Tuesday, January 4th, 2011

Suresh Ramalingam, MD, a medical oncologist at the Winship Cancer Institute of Emory University, has been awarded a National Cancer Institute Clinical Investigator Team Leadership Award. The award includes a two-year, $100,000 grant.

The Clinical Investigator Team Leadership Award recognizes clinical investigators at NCI designated cancer centers who provide critical leadership and support for institutional and multi-center clinical trials. NCI provides the award to support, acknowledge and recognize outstanding clinical investigators whose participation and activities promote successful clinical research programs and to promote retention of clinical investigators in an academic career in clinical research.

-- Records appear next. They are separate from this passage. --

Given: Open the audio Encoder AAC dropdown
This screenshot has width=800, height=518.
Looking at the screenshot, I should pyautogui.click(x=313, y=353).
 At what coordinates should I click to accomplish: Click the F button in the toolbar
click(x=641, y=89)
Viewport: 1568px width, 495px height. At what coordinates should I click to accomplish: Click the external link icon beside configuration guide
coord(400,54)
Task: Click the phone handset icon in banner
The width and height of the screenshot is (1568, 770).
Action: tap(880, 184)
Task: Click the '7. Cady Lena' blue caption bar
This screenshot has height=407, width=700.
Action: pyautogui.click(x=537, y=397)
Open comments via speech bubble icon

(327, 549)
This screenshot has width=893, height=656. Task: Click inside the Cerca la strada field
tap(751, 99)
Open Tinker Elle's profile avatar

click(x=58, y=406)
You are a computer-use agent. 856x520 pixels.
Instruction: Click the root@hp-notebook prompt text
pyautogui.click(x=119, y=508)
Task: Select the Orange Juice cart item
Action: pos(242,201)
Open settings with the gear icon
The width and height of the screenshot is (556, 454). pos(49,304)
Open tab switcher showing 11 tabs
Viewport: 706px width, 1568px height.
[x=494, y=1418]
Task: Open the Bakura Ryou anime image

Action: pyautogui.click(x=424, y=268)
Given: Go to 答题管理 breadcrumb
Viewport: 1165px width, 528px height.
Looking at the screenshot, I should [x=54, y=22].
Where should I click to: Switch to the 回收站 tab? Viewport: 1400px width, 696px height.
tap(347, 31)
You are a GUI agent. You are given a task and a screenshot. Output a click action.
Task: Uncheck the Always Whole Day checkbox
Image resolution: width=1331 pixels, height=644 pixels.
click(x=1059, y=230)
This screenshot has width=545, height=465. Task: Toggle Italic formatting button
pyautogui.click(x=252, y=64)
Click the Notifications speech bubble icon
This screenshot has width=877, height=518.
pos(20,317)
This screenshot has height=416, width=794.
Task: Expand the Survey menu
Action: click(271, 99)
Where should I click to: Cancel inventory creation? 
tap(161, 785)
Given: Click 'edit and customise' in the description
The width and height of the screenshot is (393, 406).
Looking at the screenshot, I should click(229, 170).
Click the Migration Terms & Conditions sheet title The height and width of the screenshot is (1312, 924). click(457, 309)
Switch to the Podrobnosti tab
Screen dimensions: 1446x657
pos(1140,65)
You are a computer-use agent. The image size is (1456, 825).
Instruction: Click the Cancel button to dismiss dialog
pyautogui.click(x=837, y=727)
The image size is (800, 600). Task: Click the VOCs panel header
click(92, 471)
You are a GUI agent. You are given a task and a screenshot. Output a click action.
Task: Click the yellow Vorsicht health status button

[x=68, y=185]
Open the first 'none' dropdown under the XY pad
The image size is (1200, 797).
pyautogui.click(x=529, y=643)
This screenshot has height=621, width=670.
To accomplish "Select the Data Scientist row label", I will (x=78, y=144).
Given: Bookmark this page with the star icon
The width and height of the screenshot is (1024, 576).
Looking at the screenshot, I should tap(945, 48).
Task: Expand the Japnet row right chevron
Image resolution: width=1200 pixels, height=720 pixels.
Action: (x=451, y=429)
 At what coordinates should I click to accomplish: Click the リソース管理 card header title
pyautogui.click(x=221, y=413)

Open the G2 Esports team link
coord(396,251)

Ramalingam is an associate professor of hematology and medical oncology at Emory and director of Winship’s Translational Thoracic Malignancies Program. He also is a Georgia Cancer Coalition Distinguished Cancer Clinician and Scientist.

“We are immensely proud of this major recognition of Dr. Ramalingam’s work,” says Fadlo Khuri, MD, chair of the Department of Hematology and Medical Oncology at Emory.  “This is well-deserved recognition by the NCI of Dr. Ramalingam, who is a superb investigator as well as a caring and thoughtful clinician.”

Ramalingam serves as the principal investigator on several lung cancer clinical trials, many of which are sponsored by the NCI. He is widely published in peer-reviewed scientific journals and serves as a reviewer for a number of medical journals. Ramalingam is the Co-chair of the Thoracic Core Committee of the Eastern Cooperative Oncology Group and serves on the editorial board of the journals Cancer, Clinical Lung Cancer and Cancer, Chemotherapy and Pharmacology.

Ramalingam earned his medical degree at the University of Madras in India, and served as chief medical resident in Internal Medicine at Wayne State University in Detroit. He conducted his fellowship in hematology and oncology at the University of Pittsburgh.